でも、山容がなだらかで池塘が点在することもあって、あちらこちらにお花畑が点在しています。
その中でも特に人気があるのがここ赤岳への登山道。
それと赤岳から小泉岳へと続くなだらかな丘陵地帯では、一面がお花畑になっているのです。
この区間には実にたくさんの種類の花が咲き、秋になると紅葉が見事です。
銀泉台で登山手続きを済ませて
銀泉台の駐車場は、未舗装ですが数十台が駐車できるスペースが確保され、シャトルバスの発着点にもなっています。

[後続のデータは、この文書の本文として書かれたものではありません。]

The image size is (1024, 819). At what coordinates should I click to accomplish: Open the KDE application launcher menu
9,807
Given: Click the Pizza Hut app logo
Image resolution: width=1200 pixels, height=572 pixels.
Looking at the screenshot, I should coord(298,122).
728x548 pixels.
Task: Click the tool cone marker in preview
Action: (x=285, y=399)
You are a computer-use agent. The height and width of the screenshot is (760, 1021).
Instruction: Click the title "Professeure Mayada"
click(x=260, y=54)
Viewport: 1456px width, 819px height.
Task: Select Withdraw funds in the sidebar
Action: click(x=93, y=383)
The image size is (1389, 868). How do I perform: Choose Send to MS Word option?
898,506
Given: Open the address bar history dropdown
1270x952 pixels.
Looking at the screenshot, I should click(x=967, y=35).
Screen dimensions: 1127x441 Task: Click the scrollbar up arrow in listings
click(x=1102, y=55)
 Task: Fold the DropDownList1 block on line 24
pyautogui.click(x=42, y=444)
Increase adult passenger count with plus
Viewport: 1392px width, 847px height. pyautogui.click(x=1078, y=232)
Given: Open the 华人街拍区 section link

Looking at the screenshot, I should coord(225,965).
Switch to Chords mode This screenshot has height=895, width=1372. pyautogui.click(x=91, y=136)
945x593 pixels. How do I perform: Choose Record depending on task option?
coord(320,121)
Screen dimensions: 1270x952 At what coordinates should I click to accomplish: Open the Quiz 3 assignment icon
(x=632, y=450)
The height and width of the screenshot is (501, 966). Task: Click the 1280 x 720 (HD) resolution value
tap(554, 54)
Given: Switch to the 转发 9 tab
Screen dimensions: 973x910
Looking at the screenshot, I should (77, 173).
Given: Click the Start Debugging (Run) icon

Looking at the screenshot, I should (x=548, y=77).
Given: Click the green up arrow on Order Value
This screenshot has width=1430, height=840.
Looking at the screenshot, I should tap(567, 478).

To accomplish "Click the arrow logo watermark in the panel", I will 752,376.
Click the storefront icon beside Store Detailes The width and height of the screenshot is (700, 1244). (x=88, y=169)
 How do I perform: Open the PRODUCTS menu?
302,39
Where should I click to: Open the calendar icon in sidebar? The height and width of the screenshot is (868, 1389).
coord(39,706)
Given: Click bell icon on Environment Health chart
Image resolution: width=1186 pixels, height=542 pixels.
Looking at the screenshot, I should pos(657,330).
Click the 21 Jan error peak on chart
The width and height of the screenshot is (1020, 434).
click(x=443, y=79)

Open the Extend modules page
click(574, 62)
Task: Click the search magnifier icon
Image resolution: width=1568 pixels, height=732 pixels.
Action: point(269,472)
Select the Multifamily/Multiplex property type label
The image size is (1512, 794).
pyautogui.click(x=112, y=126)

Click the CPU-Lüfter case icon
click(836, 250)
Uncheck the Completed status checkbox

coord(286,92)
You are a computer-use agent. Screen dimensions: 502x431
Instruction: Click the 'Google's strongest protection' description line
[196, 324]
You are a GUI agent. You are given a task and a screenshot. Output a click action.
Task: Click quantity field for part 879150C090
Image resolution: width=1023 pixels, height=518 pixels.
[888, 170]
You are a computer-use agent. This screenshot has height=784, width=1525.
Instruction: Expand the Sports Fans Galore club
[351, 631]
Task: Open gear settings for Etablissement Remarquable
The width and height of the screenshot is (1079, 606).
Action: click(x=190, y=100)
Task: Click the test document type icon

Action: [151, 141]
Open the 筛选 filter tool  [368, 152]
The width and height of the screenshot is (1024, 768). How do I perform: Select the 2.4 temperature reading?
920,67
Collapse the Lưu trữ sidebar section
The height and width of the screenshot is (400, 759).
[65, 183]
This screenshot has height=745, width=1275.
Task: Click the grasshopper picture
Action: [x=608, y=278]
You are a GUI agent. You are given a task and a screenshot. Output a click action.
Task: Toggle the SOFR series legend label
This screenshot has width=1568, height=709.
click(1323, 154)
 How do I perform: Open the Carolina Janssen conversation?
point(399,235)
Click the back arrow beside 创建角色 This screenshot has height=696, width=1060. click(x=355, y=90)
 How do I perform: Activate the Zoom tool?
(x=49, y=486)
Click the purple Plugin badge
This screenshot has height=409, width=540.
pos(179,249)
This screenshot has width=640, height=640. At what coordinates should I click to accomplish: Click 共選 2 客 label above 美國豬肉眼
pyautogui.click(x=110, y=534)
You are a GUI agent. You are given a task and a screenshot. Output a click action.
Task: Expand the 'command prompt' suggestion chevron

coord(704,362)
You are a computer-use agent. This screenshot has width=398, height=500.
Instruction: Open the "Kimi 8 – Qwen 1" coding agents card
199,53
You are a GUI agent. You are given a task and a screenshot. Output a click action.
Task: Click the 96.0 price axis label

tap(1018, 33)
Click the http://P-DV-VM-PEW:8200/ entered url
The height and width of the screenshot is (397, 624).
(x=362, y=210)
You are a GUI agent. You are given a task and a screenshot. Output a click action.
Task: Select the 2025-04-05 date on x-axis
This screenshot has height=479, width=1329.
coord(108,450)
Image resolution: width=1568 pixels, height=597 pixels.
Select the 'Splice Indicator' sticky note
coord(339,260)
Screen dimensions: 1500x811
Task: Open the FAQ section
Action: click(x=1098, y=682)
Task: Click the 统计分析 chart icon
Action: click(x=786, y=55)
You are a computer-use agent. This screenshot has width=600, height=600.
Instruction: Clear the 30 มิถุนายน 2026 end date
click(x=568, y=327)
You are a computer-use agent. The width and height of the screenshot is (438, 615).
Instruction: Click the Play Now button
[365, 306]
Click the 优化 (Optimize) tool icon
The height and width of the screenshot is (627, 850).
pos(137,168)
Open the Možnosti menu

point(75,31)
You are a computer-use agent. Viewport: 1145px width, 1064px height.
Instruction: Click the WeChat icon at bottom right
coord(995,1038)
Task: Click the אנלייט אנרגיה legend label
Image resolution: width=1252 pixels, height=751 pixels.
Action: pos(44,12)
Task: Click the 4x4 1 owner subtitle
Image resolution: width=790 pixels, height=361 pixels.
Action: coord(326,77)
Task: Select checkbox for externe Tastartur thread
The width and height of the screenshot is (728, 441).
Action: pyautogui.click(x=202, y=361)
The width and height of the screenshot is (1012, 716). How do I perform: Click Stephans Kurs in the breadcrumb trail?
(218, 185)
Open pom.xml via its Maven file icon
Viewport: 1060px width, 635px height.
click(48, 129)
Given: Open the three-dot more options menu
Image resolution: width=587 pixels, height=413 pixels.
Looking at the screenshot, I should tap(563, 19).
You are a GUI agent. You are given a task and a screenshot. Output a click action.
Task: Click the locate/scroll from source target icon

今回私が訪れた2019年7月14日(日)は、午前6時15分頃に到着した時点ですでに満車に近い状態。
雨模様の天気が続いていましたが、3連休の中日と言うこともあって、多くの登山者で賑わっていました。
銀泉台にはパトロール事務所があり、ここで登山届を提出(記入)します。
これは下山時にも記入するようになっていますので、ピストンをする場合には下山時にも立ち寄って下山完了時刻を記入しましょう。
なお警察への届け出は、北海道警察のウェブサイトが便利。
メールフォームで5分もかからず提出できますよ。
銀泉台には清潔なトイレもありますので、ここを利用してから出発するようにしましょう。
赤岳山頂までの区間にトイレはありません。
銀泉台から登山口までの間は、しばらく車両が通行できる幅の道路が続きます。
途中の左手には、登山道までショートカットできる小道がありますが、歩きづらくて傾斜もあるのであまり推奨できません。
そのまま直進した方が無難。
登山道に入ってしばらくは森の中。
標高はすでに1,500mを超えているので背丈の低い木々や高山植物も多く、一部には雪が残るところも。
そのため、雪解けが進むまで登山道には雪解け水が流れ、足元を濡らすことになります。
さて、ここからは登山道脇のお花を見ながら赤岳へと歩いてみましょう。
エゾコザクラ
第一花園に到着すると、一面にチングルマやエゾコザクラが広がり、一気にお花畑の様相になります。
それまでの間にもウコンウツギやゴゼンタチバナといったお花が随所に見られます。
すでに足元が泥だらけになっているかもしれませんが、夏ですのでそれほど不快に感じないでしょう。
チングルマ
今回訪れた7月14日には、第一雪渓にもまだまだ雪が残り、第二花園はまだお花の見頃を迎えていませんでした。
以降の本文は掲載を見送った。